*Description of the task:* In the records below, count each line where the word "computer" appears, and reply with that number only.

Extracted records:
☆ ☆ ☆ ☆

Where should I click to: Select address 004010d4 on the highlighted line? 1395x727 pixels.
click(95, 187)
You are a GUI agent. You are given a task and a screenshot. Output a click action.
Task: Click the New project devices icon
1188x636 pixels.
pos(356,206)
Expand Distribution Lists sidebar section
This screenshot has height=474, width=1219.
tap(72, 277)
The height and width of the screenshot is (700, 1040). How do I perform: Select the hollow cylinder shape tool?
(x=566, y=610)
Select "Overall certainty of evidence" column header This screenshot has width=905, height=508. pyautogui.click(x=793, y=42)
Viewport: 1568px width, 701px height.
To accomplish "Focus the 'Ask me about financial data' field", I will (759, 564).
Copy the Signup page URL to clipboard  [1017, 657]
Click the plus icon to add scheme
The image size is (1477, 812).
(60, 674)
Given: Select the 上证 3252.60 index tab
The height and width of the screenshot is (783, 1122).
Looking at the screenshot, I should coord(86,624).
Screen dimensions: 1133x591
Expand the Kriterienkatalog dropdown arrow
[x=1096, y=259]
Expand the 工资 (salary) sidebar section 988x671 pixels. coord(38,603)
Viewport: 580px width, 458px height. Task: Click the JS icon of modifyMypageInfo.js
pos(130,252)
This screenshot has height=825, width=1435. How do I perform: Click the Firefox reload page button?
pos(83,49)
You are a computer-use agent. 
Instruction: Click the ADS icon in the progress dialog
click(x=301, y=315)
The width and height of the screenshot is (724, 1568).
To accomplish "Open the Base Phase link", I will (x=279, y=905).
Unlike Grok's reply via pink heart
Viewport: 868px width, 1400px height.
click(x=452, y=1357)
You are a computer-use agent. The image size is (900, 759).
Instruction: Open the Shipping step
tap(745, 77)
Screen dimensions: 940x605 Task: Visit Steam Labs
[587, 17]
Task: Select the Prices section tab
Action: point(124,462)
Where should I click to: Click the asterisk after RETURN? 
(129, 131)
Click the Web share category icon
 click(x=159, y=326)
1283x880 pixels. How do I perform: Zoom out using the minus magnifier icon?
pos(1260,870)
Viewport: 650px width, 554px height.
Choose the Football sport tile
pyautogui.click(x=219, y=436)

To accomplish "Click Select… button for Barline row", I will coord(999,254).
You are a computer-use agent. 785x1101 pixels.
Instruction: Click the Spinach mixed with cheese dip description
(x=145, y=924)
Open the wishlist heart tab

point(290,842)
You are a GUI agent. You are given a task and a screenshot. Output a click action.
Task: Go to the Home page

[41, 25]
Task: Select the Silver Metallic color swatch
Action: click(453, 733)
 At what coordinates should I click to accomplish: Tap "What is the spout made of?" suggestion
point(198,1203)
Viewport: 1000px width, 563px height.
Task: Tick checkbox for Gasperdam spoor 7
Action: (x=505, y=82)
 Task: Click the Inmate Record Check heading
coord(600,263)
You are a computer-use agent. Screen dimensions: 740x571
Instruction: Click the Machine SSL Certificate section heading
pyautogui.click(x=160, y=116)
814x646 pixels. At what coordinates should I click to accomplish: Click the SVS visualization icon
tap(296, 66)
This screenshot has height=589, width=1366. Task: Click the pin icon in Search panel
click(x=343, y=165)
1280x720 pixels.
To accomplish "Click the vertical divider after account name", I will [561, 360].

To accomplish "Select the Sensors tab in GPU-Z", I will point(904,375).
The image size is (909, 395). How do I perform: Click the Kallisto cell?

☆ ☆ ☆ ☆

*Answer to this task:* 4